Following are highlights from the USDA’s Dairy Market News for the week of June 15 to 19. Read the complete report, which includes the Organic Dairy Retail Overview and the National Retail Report.
With FDA banning trans fats, butter manufacturers eager to see what happens to demand
BUTTER HIGHLIGHTS: Central region, lighter in the East, and steady in the West. Some manufacturers are making and storing butter for future uses, while others are concentrating on current contracts. Inventory levels are mixed. Consumer demand continues to be strong. Cream supplies are tighter as ice cream and other high fat product producers continue to pull heavy. There are few spot loads available. This week, the FDA announced regulations banning trans fats, effective in three years. Butter manufacturers are eager to see what happens to butter demand. Friday at the CME Group, Grade AA butter closed at $1.9150, $.0150 above last Friday.
Western, Midwest cheese plants are running at capacity
CHEESE HIGHLIGHTS: Heavy milk supplies continue to push cheese production schedules across the nation. Many Western and Midwestern cheese plants are running at capacity, while Northeastern processors report steady production levels. There are still some reports of discounted loads of milk being available in the Midwest and West. Consumer cheese demand is fair to strong. Demand for foreign type cheeses in the United States is steady to firm. Imports of quota cheese from January through May is 78.0 million pounds, up 32% from last year. At the CME Group, Barrels closed Friday at $1.6600, down $.0625 from last Friday, and 40# blocks closed at $1.7000, down $.0550.
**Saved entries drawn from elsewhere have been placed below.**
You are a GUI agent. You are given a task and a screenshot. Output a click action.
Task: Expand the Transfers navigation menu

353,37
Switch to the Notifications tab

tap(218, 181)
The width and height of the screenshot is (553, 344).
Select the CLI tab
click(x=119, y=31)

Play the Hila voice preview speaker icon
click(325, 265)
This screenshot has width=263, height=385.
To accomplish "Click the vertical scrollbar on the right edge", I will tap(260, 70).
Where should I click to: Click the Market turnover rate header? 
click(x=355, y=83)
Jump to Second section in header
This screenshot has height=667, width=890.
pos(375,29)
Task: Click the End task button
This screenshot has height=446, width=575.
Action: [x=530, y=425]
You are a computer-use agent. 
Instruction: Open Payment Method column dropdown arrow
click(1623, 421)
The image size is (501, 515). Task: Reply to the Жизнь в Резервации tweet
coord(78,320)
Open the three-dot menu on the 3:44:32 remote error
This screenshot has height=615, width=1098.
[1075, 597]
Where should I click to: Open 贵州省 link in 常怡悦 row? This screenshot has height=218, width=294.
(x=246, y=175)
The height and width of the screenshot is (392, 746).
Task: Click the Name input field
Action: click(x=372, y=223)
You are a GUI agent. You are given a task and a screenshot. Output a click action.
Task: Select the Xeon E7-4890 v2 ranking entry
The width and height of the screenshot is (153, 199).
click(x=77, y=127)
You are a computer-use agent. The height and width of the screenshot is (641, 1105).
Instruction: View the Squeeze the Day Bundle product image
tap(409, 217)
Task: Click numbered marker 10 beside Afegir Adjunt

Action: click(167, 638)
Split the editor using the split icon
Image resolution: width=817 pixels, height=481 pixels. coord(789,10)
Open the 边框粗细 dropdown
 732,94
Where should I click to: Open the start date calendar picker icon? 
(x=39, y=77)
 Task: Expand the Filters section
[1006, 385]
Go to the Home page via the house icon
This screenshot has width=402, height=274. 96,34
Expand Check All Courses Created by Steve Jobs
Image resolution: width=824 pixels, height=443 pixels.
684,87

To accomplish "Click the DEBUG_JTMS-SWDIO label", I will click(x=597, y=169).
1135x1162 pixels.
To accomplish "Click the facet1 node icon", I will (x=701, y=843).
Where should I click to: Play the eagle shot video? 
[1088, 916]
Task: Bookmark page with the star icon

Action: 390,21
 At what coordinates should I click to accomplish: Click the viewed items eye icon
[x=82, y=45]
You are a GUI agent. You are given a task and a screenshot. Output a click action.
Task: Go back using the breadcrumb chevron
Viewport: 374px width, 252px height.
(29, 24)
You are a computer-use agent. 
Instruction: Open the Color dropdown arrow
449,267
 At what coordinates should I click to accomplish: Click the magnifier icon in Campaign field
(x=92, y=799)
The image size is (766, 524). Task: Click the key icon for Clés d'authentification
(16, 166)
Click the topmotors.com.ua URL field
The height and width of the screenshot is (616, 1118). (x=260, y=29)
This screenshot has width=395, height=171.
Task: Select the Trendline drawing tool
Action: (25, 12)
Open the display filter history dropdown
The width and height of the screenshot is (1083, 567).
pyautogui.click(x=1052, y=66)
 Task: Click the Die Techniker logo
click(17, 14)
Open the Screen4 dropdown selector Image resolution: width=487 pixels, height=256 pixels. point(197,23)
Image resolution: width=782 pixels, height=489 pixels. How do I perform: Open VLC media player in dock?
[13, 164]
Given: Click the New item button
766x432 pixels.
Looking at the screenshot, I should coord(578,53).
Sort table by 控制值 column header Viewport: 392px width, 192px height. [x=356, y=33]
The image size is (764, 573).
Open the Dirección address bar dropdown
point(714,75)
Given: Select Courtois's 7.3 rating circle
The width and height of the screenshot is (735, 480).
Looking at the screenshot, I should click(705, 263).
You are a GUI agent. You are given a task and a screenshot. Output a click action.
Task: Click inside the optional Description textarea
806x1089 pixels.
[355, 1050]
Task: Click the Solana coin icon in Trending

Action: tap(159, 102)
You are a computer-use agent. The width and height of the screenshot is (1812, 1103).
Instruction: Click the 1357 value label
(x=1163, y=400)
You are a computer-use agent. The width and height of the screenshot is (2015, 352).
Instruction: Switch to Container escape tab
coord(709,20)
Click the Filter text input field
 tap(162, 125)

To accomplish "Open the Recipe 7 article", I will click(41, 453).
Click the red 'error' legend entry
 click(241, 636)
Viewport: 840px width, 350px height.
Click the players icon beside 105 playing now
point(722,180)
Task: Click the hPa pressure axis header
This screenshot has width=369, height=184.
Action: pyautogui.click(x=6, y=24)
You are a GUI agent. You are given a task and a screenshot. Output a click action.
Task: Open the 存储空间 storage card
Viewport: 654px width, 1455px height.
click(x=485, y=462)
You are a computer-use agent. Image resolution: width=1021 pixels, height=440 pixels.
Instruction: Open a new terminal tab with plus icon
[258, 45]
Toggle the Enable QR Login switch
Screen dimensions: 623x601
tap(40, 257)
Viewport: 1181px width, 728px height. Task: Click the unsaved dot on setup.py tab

Temperatures affect milk production; milk bottling demand is down except in Northeast
FLUID MILK: Northeast farm milk output is heavy. Mid-Atlantic production is slowing due to higher temperatures and decreased cow comfort. The Southeast, Florida and California are seeing drops in production. Processors in Arizona are receiving milk loads from other states. Production rates in the Central region are increasing due to optimal cow comfort. Some manufacturers are utilizing surplus milk in any product lines with availability in production schedules. Spot loads are available at $3-5 under Class. Bottling demand is down, except in the Northeast where it has started to pick up. Demand is increasing as summer nears for dips and ice cream. Cream supplies are tighter than they have been.
Demand is lower for nonfat dry milk this week; condensed buttermilk rises because of ice cream makers
DRY PRODUCTS: Dry products have a weak undertone this week. Nonfat dry milk prices are steady to lower. Demand is lower. Spot sales are few and inventories are climbing. High heat prices are steady to lower. Stocks are light as producers are drying other products. Buttermilk prices are mixed in a weak market with little spot sales activity. Condensed buttermilk demand is steady to increasing as ice cream production continues to be strong. Dry whole milk prices are steady. Inventory levels vary. Dry whey prices are steady to lower in a weak market. Production remains steady due to cheese production volumes. Stocks on hand build as demand has decreased. There has been a lack of exporting due to the gap between domestic and foreign pricing. Whey protein concentrate prices shifted lower. Lactose prices are mixed. Holdings are higher than normal. Casein prices are unchanged.